My only other experience with a white deer was a long time ago, but it's a good story (IMO).
In 1988, I worked at an animal compound near Pittsboro that dealt with third world endanagered carnivores, (tigers, leopards, jaguars, servals, caracals, civets, etc.). On December 18th, my birthday, we got a call from some women who had rescued a white doe from Jordan Lake. A pack of wild dogs had run the deer into the water and kept following it along the bank, the deer swam until it was almost exhausted. The women got an inflatable raft, paddled out, and recovered the deer (in mid-December!). They carried it to a horse barn that one of them owned, but the deer was stiff, and its breathing was shallow.
They called the N.C. Wildlife Resources Commission, who told them to let nature take it's course, and that deer weren't endangered. Next, they called NC Forestry, who told them that they were about trees, not animals. Since we dealt with animals, they called us next. I got sent with a volunteer driver to see what, if anything could be done for the doe. When I got there, she was on a bed of hay, covered in a horse blanket. She was cool to the touch, breathing was shallow & labored, and the color was draining out of her lips and tongue. I stood her up on all four legs and she could drive off her hind legs, which proved that she didn't have a spinal injury. Her balance was off and she couldn't stand on her own. We loaded her into the back seat of an Isuzu Trooper on my lap with her legs belted together. We belted her legs, because we didn't need to have that deer come to and start flailing around inside the Trooper. The warmer air inside the vehicle seemed to help, but she was definitely in shock, and incredibly weak.

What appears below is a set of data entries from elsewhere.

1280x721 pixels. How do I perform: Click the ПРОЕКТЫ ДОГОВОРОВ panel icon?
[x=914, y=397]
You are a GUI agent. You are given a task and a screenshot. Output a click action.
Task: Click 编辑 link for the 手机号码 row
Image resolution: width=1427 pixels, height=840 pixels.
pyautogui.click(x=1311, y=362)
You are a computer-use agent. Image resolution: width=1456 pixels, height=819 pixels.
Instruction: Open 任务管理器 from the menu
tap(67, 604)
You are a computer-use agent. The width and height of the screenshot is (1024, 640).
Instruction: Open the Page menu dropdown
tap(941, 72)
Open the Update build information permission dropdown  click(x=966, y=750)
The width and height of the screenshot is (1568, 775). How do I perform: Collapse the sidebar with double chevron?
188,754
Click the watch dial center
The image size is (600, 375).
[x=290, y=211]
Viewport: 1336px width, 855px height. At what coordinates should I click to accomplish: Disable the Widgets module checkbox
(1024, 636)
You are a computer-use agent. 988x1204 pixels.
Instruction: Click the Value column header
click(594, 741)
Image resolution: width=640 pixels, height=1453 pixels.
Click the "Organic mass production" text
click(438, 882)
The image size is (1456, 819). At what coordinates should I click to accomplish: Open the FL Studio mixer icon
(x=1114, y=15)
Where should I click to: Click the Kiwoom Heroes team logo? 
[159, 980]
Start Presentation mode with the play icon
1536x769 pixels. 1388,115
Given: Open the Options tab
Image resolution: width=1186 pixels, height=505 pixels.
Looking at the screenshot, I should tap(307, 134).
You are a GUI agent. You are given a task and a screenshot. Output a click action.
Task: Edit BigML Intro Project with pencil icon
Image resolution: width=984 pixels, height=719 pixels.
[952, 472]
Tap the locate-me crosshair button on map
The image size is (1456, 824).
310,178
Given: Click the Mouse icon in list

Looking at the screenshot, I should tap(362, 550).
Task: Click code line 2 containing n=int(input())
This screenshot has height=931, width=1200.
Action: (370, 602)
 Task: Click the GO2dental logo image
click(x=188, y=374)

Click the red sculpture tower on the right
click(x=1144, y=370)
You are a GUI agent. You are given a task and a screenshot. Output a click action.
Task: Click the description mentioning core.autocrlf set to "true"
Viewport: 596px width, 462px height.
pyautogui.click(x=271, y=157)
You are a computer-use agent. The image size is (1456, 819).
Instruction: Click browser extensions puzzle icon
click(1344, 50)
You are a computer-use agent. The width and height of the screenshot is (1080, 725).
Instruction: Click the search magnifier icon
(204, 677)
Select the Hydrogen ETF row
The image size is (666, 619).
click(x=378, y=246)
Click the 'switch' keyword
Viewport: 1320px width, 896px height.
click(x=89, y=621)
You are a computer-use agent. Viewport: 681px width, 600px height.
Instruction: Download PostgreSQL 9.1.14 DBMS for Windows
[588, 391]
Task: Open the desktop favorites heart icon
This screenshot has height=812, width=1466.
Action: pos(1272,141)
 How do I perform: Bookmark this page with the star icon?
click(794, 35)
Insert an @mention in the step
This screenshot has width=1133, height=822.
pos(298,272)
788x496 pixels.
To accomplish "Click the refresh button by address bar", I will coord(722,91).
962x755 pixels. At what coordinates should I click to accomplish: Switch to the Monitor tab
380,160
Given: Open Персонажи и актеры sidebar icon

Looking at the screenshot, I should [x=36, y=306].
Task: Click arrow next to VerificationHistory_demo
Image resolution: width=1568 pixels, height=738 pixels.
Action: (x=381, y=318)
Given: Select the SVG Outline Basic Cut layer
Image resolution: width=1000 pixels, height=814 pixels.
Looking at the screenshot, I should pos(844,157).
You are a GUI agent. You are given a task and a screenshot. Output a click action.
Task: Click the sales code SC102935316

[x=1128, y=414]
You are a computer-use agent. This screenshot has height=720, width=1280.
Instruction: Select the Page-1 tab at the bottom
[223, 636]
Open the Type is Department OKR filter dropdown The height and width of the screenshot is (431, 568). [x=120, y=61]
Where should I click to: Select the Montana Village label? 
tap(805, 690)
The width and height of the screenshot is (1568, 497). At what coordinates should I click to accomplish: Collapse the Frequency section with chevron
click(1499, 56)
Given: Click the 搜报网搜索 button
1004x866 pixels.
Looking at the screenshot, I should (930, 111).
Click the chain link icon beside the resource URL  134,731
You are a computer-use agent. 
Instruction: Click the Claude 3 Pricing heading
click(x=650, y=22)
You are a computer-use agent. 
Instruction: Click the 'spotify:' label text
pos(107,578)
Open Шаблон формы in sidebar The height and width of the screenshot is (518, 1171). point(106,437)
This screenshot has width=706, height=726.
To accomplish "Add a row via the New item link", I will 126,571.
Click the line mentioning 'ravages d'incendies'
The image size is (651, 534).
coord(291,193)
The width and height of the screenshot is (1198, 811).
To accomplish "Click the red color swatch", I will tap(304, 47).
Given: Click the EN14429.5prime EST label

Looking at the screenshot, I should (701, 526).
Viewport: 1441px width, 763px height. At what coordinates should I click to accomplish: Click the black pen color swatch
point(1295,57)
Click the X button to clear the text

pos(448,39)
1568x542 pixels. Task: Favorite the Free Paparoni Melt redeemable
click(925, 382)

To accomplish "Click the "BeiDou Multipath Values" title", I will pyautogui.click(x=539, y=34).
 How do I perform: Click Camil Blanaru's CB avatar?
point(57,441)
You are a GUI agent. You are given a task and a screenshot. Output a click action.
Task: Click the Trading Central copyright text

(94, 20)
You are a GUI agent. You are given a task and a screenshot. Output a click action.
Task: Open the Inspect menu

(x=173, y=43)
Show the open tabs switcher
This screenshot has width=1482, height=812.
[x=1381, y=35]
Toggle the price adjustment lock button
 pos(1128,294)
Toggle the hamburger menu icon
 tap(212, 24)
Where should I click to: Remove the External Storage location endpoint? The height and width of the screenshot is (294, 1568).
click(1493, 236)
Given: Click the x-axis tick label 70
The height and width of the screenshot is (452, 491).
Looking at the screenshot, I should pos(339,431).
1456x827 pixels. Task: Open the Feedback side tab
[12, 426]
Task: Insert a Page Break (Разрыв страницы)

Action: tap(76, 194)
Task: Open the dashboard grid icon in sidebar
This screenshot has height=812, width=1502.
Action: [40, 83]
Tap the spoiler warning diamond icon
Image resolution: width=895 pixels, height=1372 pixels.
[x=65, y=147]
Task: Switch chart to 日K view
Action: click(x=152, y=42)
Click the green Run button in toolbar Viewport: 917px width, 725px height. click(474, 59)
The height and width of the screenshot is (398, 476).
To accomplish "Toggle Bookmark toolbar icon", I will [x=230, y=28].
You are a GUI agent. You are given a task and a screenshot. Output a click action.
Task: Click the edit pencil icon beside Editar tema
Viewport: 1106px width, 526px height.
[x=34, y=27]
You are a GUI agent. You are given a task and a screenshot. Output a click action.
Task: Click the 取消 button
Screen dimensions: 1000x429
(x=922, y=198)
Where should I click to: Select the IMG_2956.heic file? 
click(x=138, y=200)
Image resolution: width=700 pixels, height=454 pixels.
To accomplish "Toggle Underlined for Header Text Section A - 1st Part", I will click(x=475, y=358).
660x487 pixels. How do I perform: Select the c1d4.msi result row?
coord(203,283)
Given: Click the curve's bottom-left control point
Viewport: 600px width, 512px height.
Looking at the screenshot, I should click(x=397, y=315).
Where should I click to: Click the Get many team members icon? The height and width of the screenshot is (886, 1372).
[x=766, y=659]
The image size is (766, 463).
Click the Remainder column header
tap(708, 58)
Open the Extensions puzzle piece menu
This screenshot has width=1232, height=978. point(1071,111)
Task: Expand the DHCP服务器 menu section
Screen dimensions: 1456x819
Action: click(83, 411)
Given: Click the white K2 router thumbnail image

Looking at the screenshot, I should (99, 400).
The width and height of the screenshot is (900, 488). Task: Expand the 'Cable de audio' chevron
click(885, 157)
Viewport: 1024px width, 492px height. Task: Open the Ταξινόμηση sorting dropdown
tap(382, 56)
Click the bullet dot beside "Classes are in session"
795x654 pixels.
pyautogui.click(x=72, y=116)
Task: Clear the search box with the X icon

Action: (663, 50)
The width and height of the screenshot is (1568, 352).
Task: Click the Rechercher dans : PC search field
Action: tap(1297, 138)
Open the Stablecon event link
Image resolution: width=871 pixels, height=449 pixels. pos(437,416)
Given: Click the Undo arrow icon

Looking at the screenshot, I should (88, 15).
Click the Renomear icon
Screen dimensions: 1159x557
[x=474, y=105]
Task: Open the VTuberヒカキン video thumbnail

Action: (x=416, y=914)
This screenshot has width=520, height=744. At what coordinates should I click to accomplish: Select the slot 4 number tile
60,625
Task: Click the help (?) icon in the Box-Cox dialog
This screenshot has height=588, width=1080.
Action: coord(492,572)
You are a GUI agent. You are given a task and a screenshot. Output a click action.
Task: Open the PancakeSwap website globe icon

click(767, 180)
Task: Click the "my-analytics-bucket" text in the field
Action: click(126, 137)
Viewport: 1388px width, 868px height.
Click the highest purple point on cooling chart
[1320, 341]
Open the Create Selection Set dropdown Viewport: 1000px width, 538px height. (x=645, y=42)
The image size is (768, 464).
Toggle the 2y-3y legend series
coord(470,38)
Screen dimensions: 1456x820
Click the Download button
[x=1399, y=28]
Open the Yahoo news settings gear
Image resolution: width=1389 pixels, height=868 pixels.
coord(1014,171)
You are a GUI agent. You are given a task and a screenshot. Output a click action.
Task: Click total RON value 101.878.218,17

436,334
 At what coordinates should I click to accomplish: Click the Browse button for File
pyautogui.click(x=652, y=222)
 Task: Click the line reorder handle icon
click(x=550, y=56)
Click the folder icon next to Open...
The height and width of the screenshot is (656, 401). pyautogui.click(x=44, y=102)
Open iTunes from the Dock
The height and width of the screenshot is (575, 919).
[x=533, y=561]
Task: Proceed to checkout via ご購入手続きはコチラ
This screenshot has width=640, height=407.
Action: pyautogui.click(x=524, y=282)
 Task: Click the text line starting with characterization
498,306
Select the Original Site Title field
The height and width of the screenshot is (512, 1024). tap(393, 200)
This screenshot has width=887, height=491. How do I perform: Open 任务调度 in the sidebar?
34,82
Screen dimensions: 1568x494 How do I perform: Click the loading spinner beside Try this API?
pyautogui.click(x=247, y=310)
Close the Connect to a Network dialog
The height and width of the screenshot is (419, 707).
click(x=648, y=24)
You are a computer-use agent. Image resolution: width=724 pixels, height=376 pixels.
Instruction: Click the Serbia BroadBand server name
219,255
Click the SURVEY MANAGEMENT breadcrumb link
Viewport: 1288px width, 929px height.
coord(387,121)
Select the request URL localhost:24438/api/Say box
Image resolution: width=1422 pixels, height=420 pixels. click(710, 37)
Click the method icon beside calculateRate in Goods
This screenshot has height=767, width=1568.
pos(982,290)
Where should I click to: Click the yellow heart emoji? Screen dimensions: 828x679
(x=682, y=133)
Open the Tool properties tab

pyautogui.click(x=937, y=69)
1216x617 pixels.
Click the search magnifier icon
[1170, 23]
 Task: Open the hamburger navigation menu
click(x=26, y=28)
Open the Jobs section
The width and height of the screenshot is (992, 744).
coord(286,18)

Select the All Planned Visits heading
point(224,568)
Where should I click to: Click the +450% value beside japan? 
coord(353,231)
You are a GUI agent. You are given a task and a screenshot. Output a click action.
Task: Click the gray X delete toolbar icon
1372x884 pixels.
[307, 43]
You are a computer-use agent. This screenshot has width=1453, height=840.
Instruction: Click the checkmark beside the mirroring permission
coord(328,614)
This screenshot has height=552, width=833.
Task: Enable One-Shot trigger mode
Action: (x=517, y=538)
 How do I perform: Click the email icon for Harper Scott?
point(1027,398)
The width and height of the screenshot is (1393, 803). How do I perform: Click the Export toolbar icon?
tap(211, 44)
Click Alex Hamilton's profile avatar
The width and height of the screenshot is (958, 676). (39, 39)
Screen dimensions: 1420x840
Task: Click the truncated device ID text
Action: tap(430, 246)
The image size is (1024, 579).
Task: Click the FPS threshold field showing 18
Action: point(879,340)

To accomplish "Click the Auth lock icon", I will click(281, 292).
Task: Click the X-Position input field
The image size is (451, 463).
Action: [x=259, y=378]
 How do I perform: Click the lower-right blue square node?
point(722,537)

When we returned to the compound, I carried her into the house, laid her on a sleeping bag beside the wood stove, and hoped for the best. I gathered up about a bushel of honeysuckle off the front fence, raked up about a gallon of white oak acorns, and I stoked the fire in the stove up. I dried her off with paper towels and set a bowl of water beside her. Gradually, she started coming around. Eventually, she ate the honeysuckle like a mower and chomped down about half of the acorns. She got up and walked around, surveying her surroundings, I'm sure wondering where the hell she was.
The next morning, I lead her out to the compound, so she couldn't wander off. The big cats all bounced off their cages, hunting her, and wanted to eat her, especially the tigers. She went down to the best cover in the compound by the lynx cages and feasted on more honeysuckle. We left her alone for the rest of the day. I called a buddy of mine, who owns 300 acres out by the Rocky River, where we released her the following day. They still see white deer out there from time to time. Oh, we named her Jane Doe.